Claude Berda, who sold French broadcaster AB Groupe earlier this year, has joined a growing number of French nationals investing in Portugal real estate market as that country’s economy accelerates and property prices rise.
Berda says he began looking into Portuguese real estate after his son Rolland asked him to visit the country two years ago. Since then, he’s bought ten buildings in Lisbon, a resort in the southern Algarve region and 350 hectares of land in Comporta, a beach retreat an hour’s drive from Lisbon. He plans to invest 450 million euros ($490 million) in the purchase and development of these properties before selling them, and he’s seeking bank financing for some projects.
“Portugal is definitely my next big project,” Berda said in an interview in Lisbon. “I’ve spent some time with real estate brokers and they’re looking for properties to sell. They don’t have enough product. The market is very good and strong.”
Portugal’s property market is generating growing interest from the French, which last year overtook British nationals as the biggest foreign property buyers in the country, according to the Portuguese Real Estate Professionals and Brokers Association.

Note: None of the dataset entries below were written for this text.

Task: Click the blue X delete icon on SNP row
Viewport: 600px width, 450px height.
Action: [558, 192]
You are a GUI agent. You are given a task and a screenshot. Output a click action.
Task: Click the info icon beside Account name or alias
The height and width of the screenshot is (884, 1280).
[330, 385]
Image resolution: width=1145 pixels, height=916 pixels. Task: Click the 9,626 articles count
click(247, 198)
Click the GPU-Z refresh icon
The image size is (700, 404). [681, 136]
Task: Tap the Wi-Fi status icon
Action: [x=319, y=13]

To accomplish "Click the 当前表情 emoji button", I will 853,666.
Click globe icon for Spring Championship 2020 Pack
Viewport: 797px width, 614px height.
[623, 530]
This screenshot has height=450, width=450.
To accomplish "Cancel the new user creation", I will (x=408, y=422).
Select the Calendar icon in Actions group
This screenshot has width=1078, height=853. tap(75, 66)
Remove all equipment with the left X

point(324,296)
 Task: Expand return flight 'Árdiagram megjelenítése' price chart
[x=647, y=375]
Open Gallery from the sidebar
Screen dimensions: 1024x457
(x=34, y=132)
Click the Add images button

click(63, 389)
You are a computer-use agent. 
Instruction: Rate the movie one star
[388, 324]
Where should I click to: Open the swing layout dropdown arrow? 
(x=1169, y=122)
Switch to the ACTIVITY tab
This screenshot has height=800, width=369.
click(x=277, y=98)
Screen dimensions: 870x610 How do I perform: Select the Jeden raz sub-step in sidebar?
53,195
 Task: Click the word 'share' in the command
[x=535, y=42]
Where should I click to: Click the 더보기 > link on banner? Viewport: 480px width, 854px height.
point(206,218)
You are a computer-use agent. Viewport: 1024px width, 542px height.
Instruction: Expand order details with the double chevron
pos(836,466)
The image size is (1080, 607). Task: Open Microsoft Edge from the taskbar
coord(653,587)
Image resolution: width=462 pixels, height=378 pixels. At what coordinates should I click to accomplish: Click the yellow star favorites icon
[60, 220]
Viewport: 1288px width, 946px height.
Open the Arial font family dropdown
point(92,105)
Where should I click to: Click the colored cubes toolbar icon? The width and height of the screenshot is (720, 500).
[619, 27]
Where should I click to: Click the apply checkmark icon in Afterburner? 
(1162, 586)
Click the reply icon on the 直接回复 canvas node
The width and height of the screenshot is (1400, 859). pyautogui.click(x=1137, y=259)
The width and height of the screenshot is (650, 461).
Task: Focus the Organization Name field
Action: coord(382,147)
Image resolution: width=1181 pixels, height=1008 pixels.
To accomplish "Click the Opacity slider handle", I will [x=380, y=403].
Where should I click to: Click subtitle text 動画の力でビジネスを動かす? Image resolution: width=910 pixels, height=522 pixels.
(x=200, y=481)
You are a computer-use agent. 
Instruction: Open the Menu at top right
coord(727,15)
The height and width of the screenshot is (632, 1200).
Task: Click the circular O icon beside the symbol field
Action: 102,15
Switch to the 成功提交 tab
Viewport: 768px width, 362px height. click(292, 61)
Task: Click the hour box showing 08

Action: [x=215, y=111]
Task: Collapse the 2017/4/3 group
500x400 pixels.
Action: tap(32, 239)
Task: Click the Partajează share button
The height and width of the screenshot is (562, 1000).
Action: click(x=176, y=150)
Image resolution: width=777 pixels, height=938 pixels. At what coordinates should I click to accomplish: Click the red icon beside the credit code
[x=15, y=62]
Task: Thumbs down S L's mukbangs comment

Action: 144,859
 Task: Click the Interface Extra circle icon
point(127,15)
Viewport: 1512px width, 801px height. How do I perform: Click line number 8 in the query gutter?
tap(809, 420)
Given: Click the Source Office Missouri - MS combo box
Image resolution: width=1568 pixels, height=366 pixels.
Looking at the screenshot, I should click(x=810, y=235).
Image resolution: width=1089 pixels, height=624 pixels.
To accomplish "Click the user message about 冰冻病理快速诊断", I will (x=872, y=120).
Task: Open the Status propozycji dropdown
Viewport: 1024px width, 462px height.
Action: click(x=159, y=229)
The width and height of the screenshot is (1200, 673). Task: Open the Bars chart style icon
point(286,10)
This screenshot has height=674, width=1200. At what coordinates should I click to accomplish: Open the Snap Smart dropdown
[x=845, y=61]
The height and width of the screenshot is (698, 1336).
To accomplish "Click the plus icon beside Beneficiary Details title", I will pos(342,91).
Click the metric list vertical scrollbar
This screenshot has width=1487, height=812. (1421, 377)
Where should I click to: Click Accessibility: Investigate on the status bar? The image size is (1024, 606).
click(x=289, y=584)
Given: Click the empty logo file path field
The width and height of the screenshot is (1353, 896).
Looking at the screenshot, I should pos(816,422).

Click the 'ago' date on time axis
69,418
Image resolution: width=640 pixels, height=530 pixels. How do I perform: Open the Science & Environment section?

Under Portugal’s so-called non-habitual residence programme, foreign pensioners who come to live in the country may have their pension income exempt from taxes as long as it’s paid from a foreign source. The country is also offering residence permits to non-Europeans who invest more than 500,000 euros in real estate – a so called Golden Visa programme. Both programmes have been a magnet for foreign buyers, including French citizens seeking lower taxes and Chinese seeking a home in Europe.